## [Your objective]
Every line of the data, first to last, must be written out unchanged.

[Data entries]
⟨

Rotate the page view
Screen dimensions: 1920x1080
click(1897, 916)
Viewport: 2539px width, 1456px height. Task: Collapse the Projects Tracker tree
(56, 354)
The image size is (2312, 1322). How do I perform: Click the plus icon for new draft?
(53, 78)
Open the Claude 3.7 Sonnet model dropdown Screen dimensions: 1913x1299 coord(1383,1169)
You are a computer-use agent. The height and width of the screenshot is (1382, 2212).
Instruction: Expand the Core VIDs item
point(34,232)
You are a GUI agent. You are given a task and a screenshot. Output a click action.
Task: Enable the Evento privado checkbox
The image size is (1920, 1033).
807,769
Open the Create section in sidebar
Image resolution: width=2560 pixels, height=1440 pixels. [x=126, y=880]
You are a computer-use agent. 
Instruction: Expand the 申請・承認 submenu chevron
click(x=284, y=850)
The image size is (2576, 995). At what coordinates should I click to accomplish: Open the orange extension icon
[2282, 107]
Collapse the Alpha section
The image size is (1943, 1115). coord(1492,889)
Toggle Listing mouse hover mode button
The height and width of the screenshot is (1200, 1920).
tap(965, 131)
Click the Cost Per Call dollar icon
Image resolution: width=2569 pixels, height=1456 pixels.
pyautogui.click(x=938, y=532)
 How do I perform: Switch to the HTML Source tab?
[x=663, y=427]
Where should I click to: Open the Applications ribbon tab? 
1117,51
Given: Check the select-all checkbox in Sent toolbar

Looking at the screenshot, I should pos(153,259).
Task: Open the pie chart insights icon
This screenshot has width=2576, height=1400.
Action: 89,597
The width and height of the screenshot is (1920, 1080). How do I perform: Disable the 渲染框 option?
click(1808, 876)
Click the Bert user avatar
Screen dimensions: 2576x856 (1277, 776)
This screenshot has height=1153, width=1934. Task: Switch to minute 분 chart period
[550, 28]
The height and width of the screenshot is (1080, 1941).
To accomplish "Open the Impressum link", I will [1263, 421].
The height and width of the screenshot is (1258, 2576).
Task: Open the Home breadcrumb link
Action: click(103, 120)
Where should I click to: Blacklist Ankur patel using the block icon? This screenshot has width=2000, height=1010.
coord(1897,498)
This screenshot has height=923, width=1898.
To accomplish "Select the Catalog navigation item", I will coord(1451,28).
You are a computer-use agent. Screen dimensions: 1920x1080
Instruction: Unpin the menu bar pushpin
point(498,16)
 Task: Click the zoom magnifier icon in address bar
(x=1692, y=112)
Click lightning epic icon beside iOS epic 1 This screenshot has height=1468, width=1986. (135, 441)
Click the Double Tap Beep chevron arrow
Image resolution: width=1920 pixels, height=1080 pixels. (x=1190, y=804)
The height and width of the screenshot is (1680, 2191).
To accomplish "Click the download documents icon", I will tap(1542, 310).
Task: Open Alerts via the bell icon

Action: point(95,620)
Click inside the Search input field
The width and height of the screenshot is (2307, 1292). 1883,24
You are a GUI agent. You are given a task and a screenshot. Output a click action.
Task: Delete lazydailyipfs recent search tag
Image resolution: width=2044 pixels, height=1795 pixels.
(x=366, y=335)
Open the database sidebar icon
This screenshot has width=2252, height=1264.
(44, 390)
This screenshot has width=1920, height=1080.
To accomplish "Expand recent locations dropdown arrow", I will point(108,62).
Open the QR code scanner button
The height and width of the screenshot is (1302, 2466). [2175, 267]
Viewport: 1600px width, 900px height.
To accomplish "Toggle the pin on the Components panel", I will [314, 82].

⟩

## [Answer box]
Rotate the page view
Screen dimensions: 1920x1080
click(1897, 916)
Viewport: 2539px width, 1456px height. Task: Collapse the Projects Tracker tree
(56, 354)
The image size is (2312, 1322). How do I perform: Click the plus icon for new draft?
(53, 78)
Open the Claude 3.7 Sonnet model dropdown Screen dimensions: 1913x1299 coord(1383,1169)
You are a computer-use agent. The height and width of the screenshot is (1382, 2212).
Instruction: Expand the Core VIDs item
point(34,232)
You are a GUI agent. You are given a task and a screenshot. Output a click action.
Task: Enable the Evento privado checkbox
The image size is (1920, 1033).
807,769
Open the Create section in sidebar
Image resolution: width=2560 pixels, height=1440 pixels. [x=126, y=880]
You are a computer-use agent. 
Instruction: Expand the 申請・承認 submenu chevron
click(x=284, y=850)
The image size is (2576, 995). At what coordinates should I click to accomplish: Open the orange extension icon
[2282, 107]
Collapse the Alpha section
The image size is (1943, 1115). coord(1492,889)
Toggle Listing mouse hover mode button
The height and width of the screenshot is (1200, 1920).
tap(965, 131)
Click the Cost Per Call dollar icon
Image resolution: width=2569 pixels, height=1456 pixels.
pyautogui.click(x=938, y=532)
 How do I perform: Switch to the HTML Source tab?
[x=663, y=427]
Where should I click to: Open the Applications ribbon tab? 
1117,51
Given: Check the select-all checkbox in Sent toolbar

Looking at the screenshot, I should pos(153,259).
Task: Open the pie chart insights icon
This screenshot has width=2576, height=1400.
Action: 89,597
The width and height of the screenshot is (1920, 1080). How do I perform: Disable the 渲染框 option?
click(1808, 876)
Click the Bert user avatar
Screen dimensions: 2576x856 (1277, 776)
This screenshot has height=1153, width=1934. Task: Switch to minute 분 chart period
[550, 28]
The height and width of the screenshot is (1080, 1941).
To accomplish "Open the Impressum link", I will [1263, 421].
The height and width of the screenshot is (1258, 2576).
Task: Open the Home breadcrumb link
Action: click(103, 120)
Where should I click to: Blacklist Ankur patel using the block icon? This screenshot has width=2000, height=1010.
coord(1897,498)
This screenshot has height=923, width=1898.
To accomplish "Select the Catalog navigation item", I will coord(1451,28).
You are a computer-use agent. Screen dimensions: 1920x1080
Instruction: Unpin the menu bar pushpin
point(498,16)
 Task: Click the zoom magnifier icon in address bar
(x=1692, y=112)
Click lightning epic icon beside iOS epic 1 This screenshot has height=1468, width=1986. (135, 441)
Click the Double Tap Beep chevron arrow
Image resolution: width=1920 pixels, height=1080 pixels. (x=1190, y=804)
The height and width of the screenshot is (1680, 2191).
To accomplish "Click the download documents icon", I will tap(1542, 310).
Task: Open Alerts via the bell icon

Action: point(95,620)
Click inside the Search input field
The width and height of the screenshot is (2307, 1292). 1883,24
You are a GUI agent. You are given a task and a screenshot. Output a click action.
Task: Delete lazydailyipfs recent search tag
Image resolution: width=2044 pixels, height=1795 pixels.
(x=366, y=335)
Open the database sidebar icon
This screenshot has width=2252, height=1264.
(44, 390)
This screenshot has width=1920, height=1080.
To accomplish "Expand recent locations dropdown arrow", I will point(108,62).
Open the QR code scanner button
The height and width of the screenshot is (1302, 2466). [2175, 267]
Viewport: 1600px width, 900px height.
To accomplish "Toggle the pin on the Components panel", I will [314, 82].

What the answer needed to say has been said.